Question

a) use mesh current to solve for current through the 800ω resistor and v₀. 50 v 80 ω 800 ω v₀ 50 ω 40 ω 750 ma 200 ω

Explanation:

Step1: Define mesh currents

Let the mesh - currents be $I_1$, $I_2$, and $I_3$ in the three meshes (say, left - most, middle, and right - most meshes respectively). The current source of $750\ mA = 0.75\ A$ is in the left - most mesh. Assume $I_1$ flows clock - wise, $I_2$ flows clock - wise, and $I_3$ flows clock - wise.

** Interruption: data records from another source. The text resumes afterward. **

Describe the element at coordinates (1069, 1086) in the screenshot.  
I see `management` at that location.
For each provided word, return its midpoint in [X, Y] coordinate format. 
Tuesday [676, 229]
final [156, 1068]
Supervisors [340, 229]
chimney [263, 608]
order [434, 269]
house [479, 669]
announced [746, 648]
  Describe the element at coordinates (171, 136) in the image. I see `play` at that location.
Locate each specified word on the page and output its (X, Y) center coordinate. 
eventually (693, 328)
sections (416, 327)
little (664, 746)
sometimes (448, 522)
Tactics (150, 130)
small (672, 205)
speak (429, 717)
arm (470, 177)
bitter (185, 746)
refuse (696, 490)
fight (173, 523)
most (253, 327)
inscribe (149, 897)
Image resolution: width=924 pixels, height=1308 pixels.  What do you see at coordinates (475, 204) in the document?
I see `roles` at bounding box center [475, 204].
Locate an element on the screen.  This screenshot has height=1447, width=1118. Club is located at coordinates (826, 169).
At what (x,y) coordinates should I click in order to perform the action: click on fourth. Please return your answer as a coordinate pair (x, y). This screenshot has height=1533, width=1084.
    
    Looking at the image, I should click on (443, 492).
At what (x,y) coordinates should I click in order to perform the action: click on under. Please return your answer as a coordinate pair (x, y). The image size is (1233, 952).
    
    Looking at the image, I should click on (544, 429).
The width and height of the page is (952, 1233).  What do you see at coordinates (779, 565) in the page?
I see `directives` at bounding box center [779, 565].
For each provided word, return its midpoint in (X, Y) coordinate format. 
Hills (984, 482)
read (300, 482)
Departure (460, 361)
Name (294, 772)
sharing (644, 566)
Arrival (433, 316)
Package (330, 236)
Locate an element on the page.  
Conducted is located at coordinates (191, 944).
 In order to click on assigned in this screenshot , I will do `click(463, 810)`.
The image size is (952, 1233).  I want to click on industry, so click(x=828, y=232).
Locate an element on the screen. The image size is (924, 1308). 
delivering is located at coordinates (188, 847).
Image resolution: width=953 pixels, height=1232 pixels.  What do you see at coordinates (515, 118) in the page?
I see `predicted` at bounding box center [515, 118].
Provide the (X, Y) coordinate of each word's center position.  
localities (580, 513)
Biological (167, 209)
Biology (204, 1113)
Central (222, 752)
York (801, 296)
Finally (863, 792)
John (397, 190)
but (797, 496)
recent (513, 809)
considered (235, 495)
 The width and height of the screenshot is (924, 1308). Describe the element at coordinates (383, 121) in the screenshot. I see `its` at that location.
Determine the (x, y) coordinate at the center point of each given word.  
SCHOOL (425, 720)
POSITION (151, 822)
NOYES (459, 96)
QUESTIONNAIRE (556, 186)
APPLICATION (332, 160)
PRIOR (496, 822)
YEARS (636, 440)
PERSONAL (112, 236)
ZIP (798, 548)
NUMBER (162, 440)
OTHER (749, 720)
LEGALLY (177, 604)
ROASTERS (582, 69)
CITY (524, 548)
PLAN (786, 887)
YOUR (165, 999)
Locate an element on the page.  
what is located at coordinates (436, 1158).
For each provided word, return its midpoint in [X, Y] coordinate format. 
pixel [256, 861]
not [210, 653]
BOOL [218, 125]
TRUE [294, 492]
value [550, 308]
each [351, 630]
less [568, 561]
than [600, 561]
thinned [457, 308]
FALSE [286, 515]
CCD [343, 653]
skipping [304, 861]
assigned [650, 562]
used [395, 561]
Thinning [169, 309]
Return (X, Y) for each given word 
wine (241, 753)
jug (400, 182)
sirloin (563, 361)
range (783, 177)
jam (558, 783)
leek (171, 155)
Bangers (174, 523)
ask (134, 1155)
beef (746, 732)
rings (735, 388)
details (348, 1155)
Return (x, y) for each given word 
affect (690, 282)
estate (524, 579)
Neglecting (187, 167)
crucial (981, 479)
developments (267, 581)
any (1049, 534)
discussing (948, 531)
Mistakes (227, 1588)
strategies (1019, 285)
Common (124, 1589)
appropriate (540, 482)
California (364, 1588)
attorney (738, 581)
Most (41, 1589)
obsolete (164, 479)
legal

Step2: Write mesh equations

For the left - most mesh:
The voltage source is $50\ V$. The resistors in this mesh are $50\ \Omega$ and $200\ \Omega$. The current source is $0.75\ A$. Since the current source is in the mesh, we can write the equation considering the voltage drops. The voltage drop across the $50\ \Omega$ resistor due to the current difference between the first and second meshes is $50(I_1 - I_2)$. The voltage drop across the $200\ \Omega$ resistor is $200I_1$. So, $50=50(I_1 - I_2)+200I_1$. Simplifying gives $50 = 250I_1-50I_2$.
For the middle mesh:
The resistors are $50\ \Omega$, $40\ \Omega$, and $80\ \Omega$. The voltage drops are $50(I_2 - I_1)$, $40I_2$, and $80(I_2 - I_3)$. So, $50(I_2 - I_1)+40I_2+80(I_2 - I_3)=0$. Simplifying gives $- 50I_1 + 170I_2-80I_3 = 0$.
For the right - most mesh:
The resistor is $800\ \Omega$ and $80\ \Omega$. The voltage drop across the $80\ \Omega$ resistor is $80(I_3 - I_2)$ and across the $800\ \Omega$ resistor is $800I_3$. So, $80(I_3 - I_2)+800I_3 = 0$. Simplifying gives $-80I_2 + 880I_3 = 0$, or $I_2 = 11I_3$.

Step3: Substitute and solve

Substitute $I_2 = 11I_3$ into $-50I_1 + 170I_2-80I_3 = 0$. We get $-50I_1+170\times11I_3-80I_3 = 0$, or $-50I_1+1870I_3 - 80I_3=0$, or $-50I_1 + 1790I_3 = 0$, or $I_1=\frac{179}{5}I_3$.
Substitute $I_1=\frac{179}{5}I_3$ and $I_2 = 11I_3$ into $50 = 250I_1-50I_2$.
$50=250\times\frac{179}{5}I_3-50\times11I_3$.
$50 = 8950I_3-550I_3$.
$50 = 8400I_3$.
$I_3=\frac{50}{8400}=\frac{1}{168}\ A$.

Step4: Find the current through the $800\ \Omega$ resistor and $v_o$

The current through the $800\ \Omega$ resistor is $I_3=\frac{1}{168}\ A\approx5.95\ mA$.
The voltage $v_o$ across the $800\ \Omega$ resistor is given by Ohm's law $v_o = 800I_3$. Substituting $I_3=\frac{1}{168}\ A$, we get $v_o=\frac{800}{168}=\frac{100}{21}\approx4.76\ V$.

Answer:

The current through the $800\ \Omega$ resistor is $\frac{1}{168}\ A\approx5.95\ mA$, and $v_o=\frac{100}{21}\ V\approx4.76\ V$.